A run of records:
+++

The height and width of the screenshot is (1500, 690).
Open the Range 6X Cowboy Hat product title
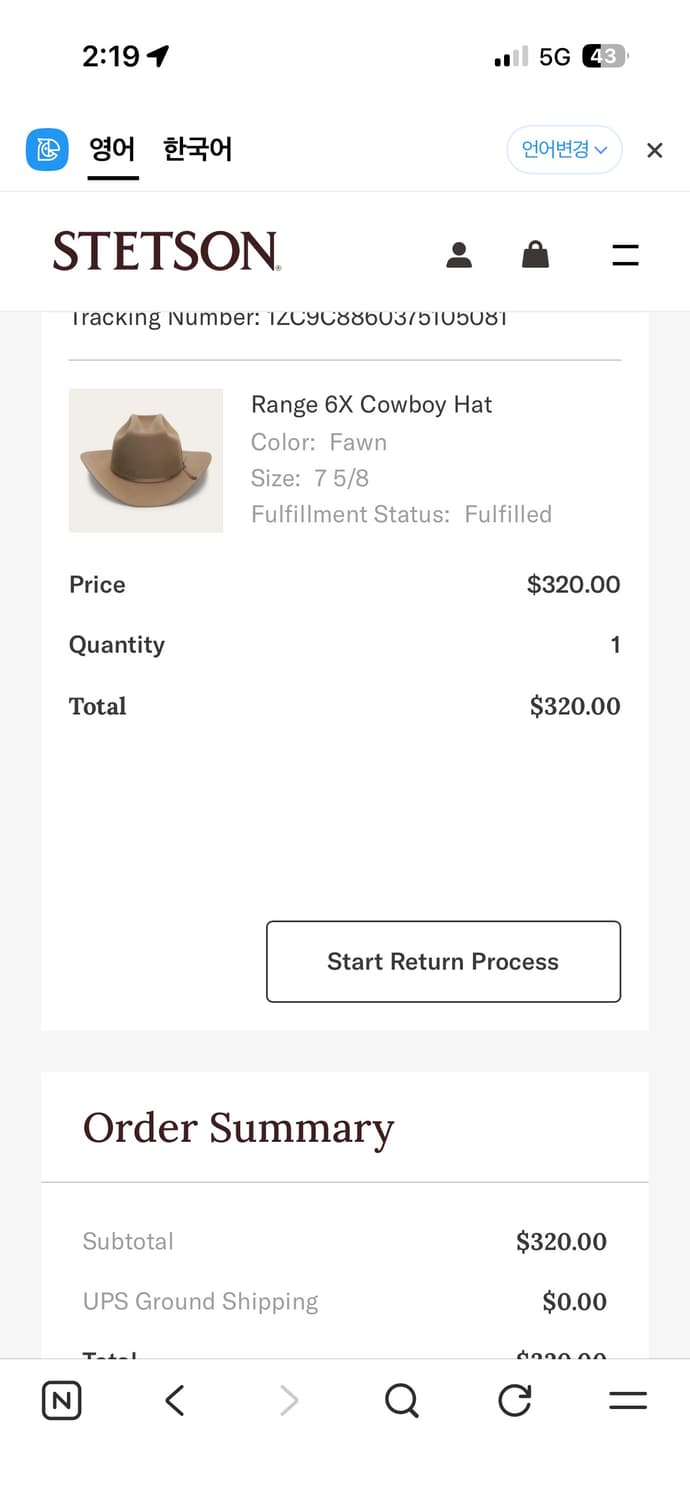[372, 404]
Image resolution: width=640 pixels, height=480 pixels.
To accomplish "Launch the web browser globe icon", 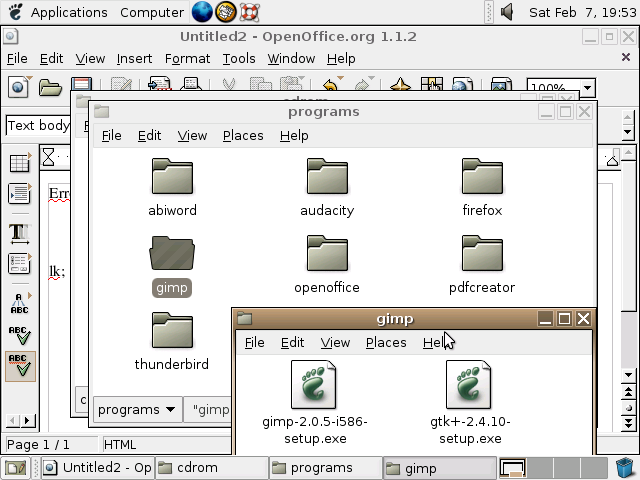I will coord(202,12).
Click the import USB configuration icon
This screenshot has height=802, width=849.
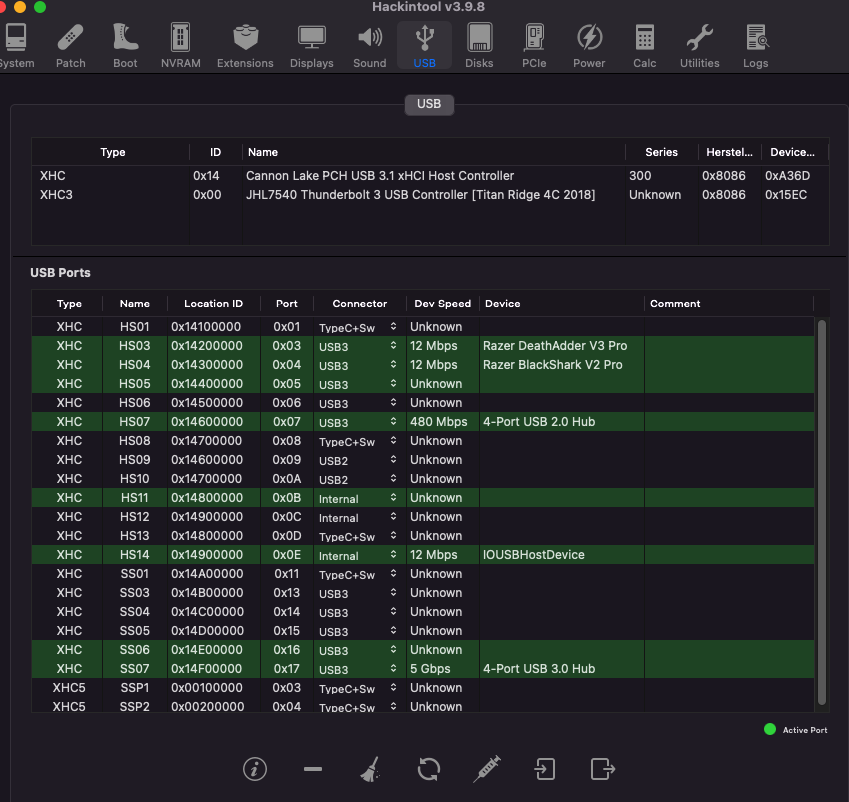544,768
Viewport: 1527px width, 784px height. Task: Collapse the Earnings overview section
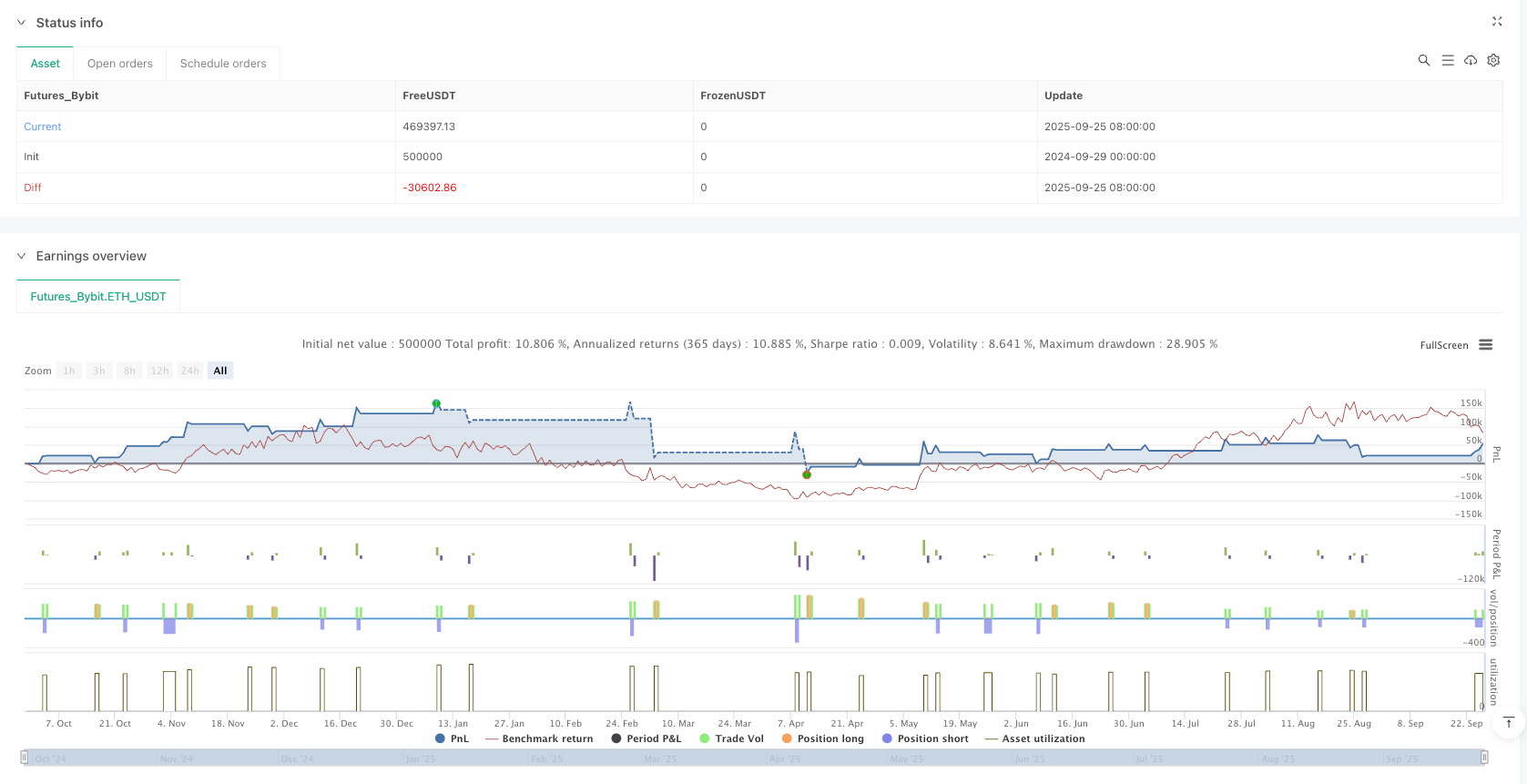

+++

[WORK INSTRUCTIONS]
Please reproduce the records above word for word, starting with the line that contains "Click the import USB configuration icon" and continuing through the end of the records. Leave the pictures out of your answer.

[RESPONSE TO THIS EXERCISE]
Click the import USB configuration icon
This screenshot has height=802, width=849.
544,768
Viewport: 1527px width, 784px height. Task: Collapse the Earnings overview section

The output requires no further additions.